→ **課題データ**
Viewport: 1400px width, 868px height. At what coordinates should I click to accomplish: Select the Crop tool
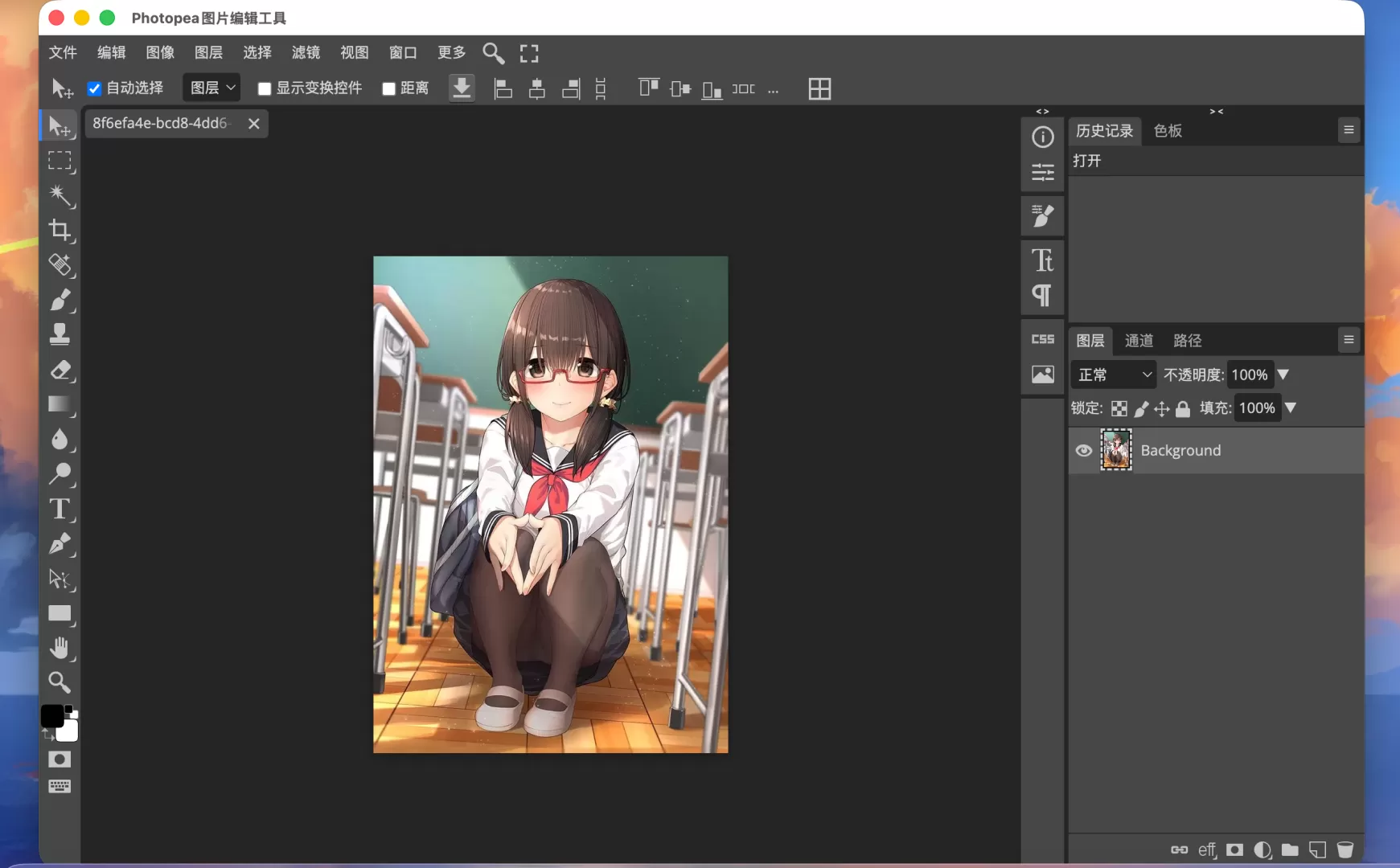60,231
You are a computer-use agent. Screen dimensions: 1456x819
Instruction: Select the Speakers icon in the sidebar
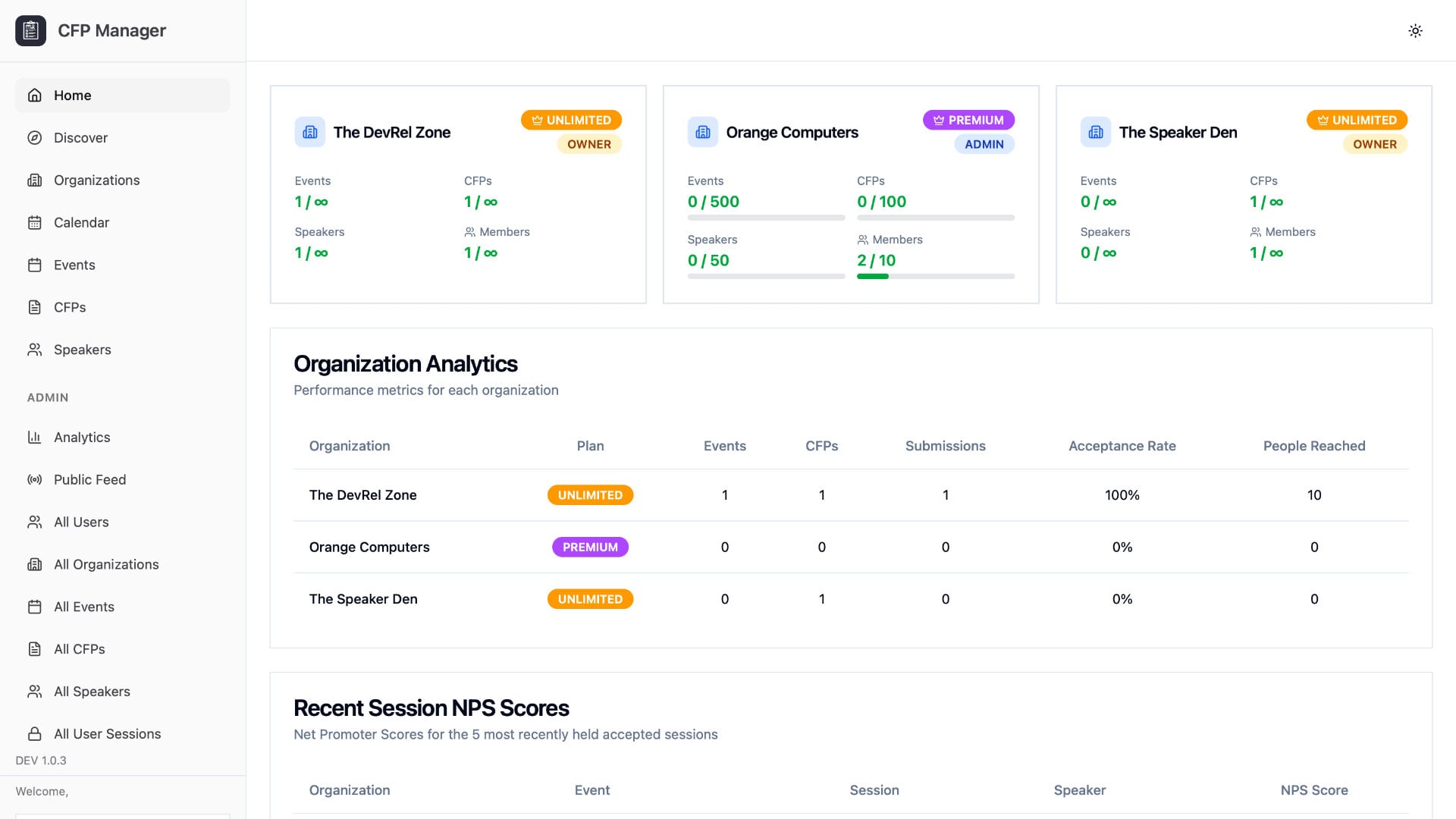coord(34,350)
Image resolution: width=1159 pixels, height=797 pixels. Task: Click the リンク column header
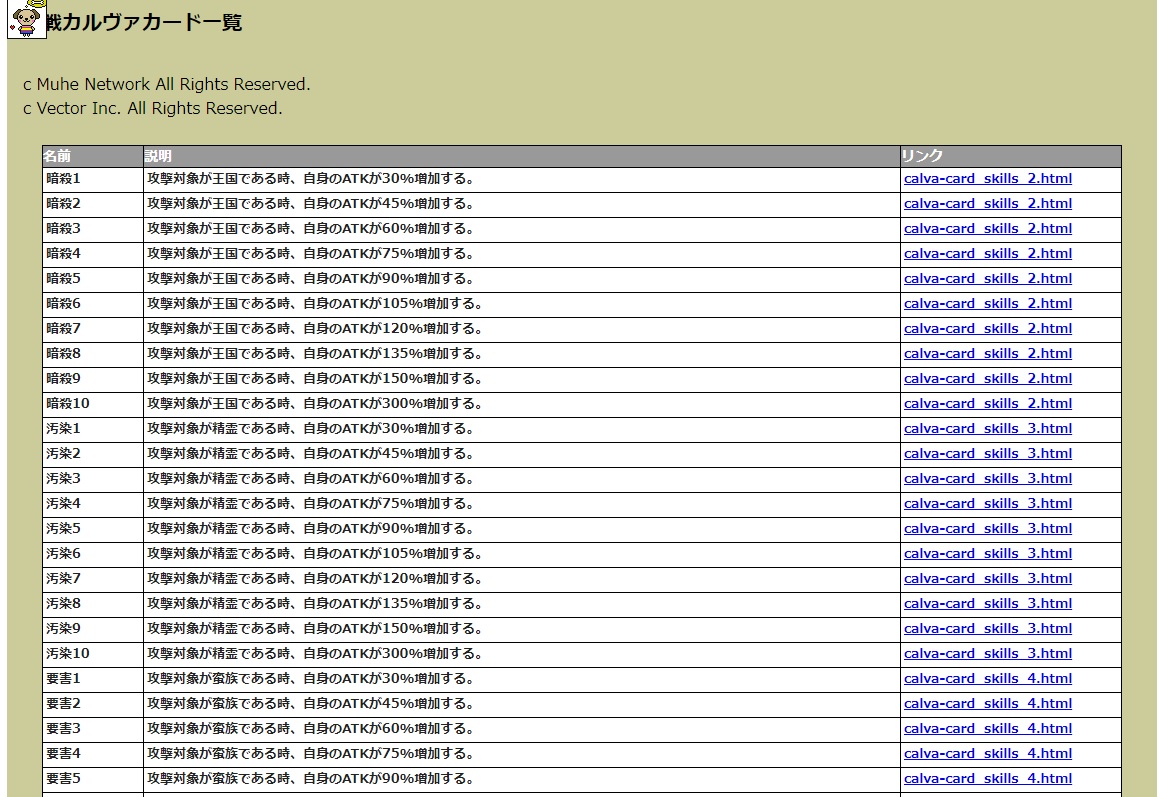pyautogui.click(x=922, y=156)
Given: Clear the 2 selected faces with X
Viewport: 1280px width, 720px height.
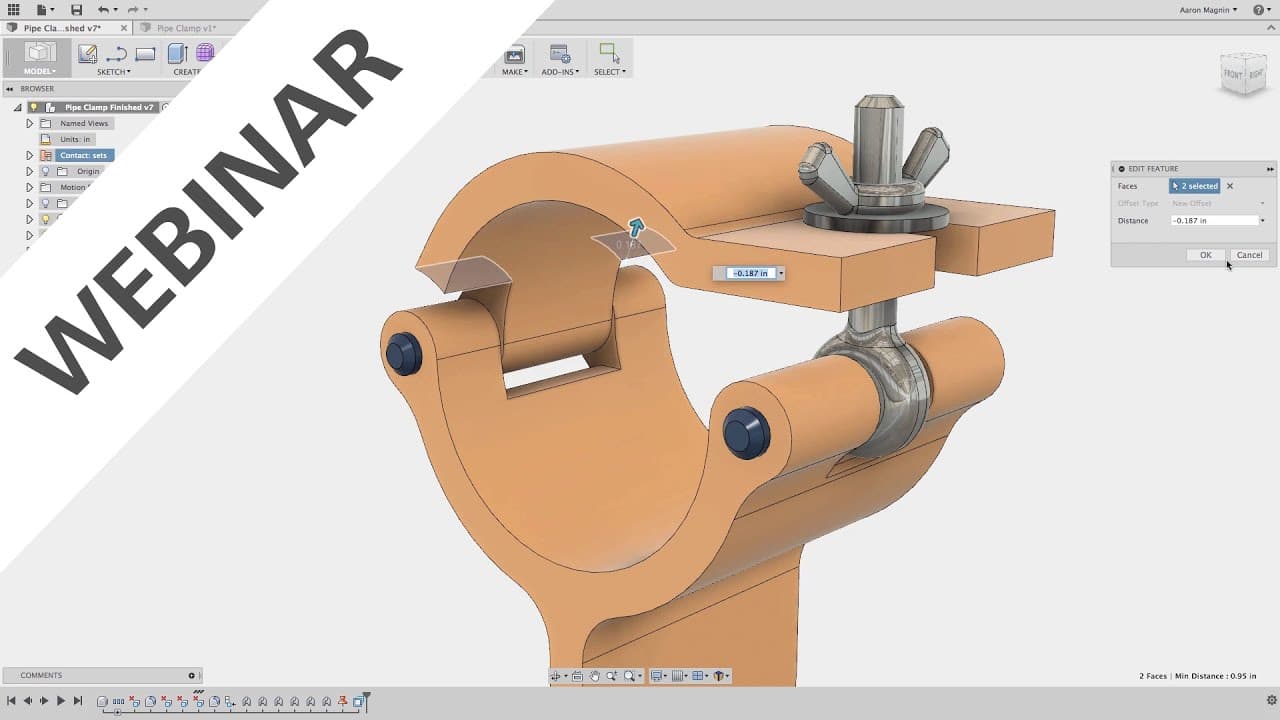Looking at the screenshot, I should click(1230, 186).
---
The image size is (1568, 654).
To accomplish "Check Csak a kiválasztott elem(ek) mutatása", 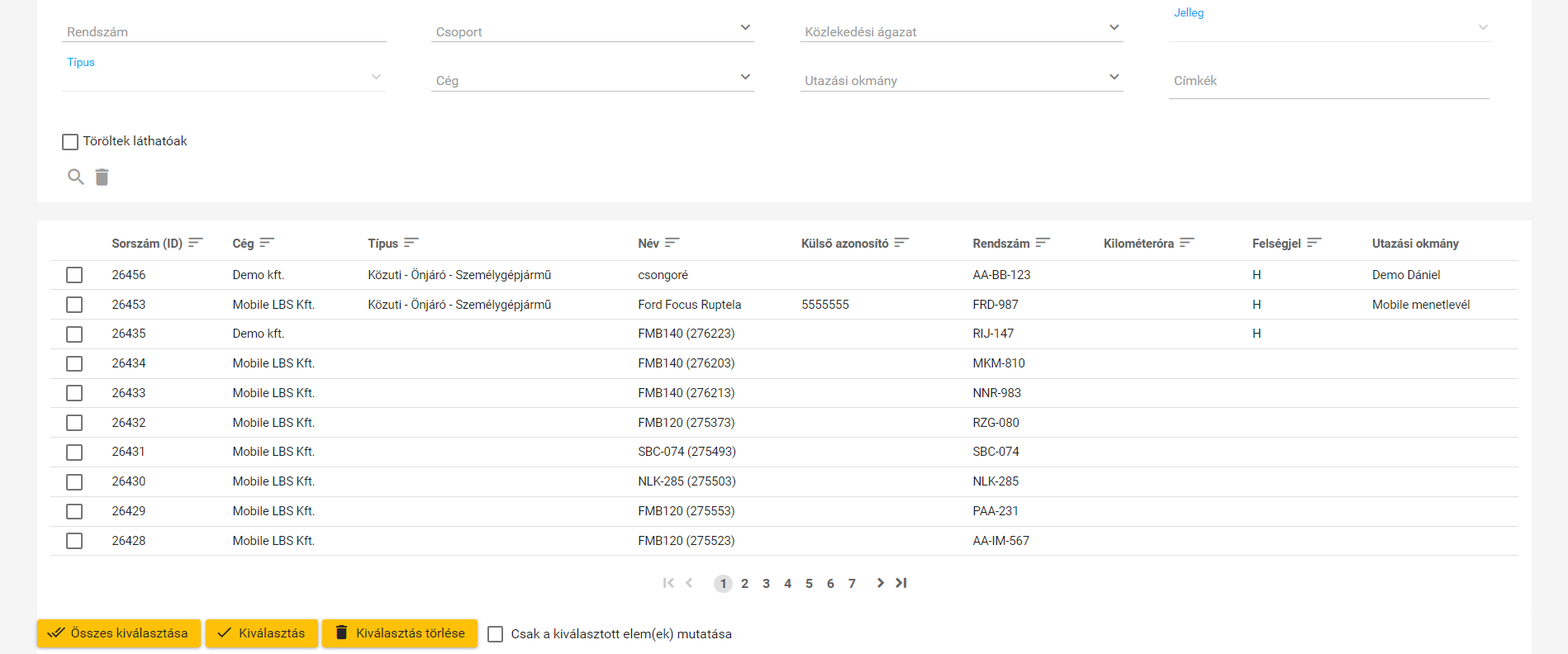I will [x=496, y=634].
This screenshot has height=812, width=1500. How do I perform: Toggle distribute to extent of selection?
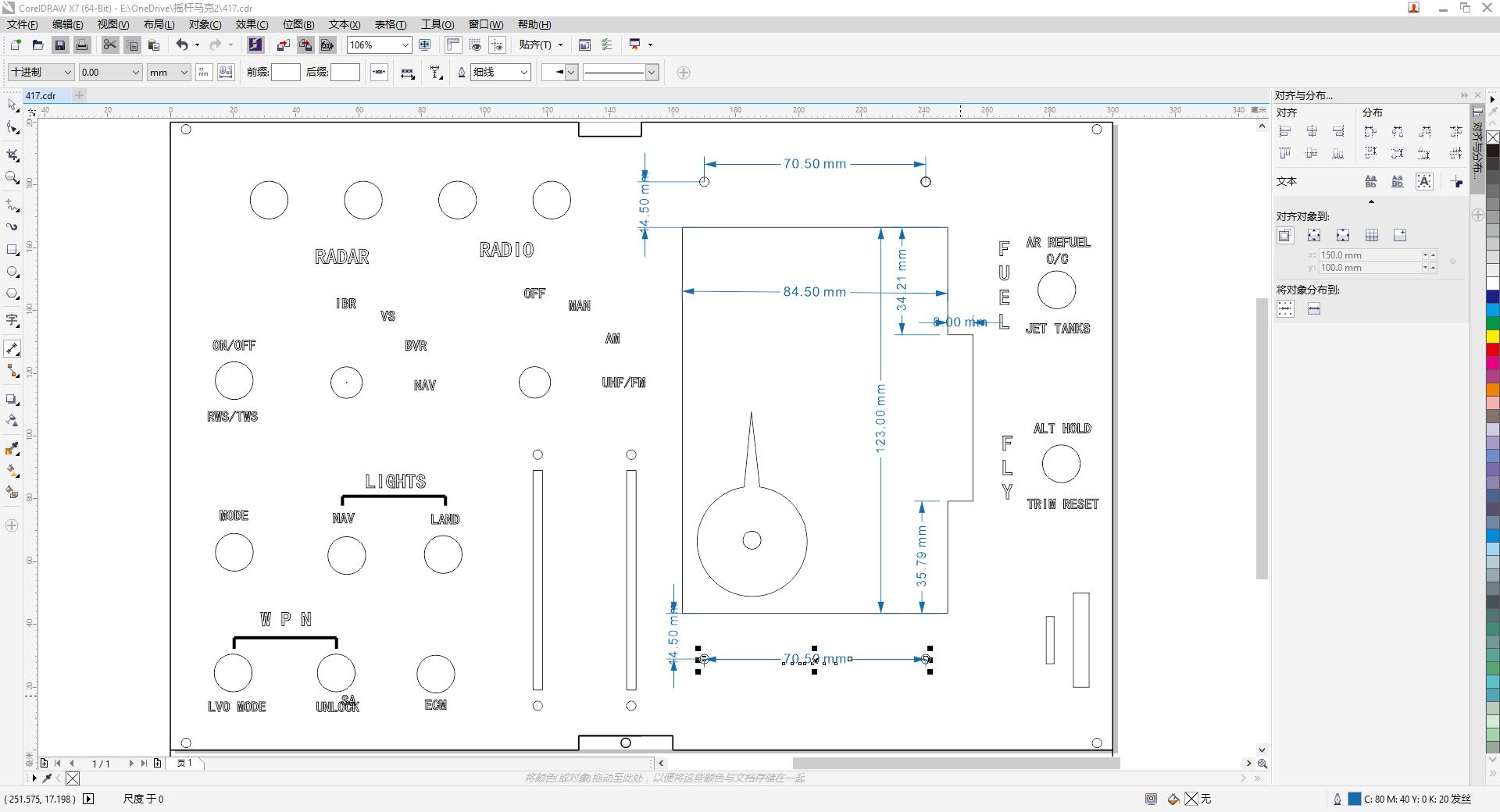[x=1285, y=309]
* * *
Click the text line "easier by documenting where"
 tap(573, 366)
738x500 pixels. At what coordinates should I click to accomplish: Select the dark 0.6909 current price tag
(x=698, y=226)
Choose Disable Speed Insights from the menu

→ **問題の詳細**
「Image resolution: width=1159」を含む行で始まり「Looking at the」を含む行で終わる部分を、「selected」を「highlighted」に差し替えて書き直してください。それ以外は変えず、画像は含めないでください。

→ **演習への解答**
Image resolution: width=1159 pixels, height=797 pixels. Task: Click the リンク column header
pyautogui.click(x=922, y=156)
Given: Clear the 2 highlighted faces with X
Viewport: 1280px width, 720px height.
Looking at the screenshot, I should click(1230, 186).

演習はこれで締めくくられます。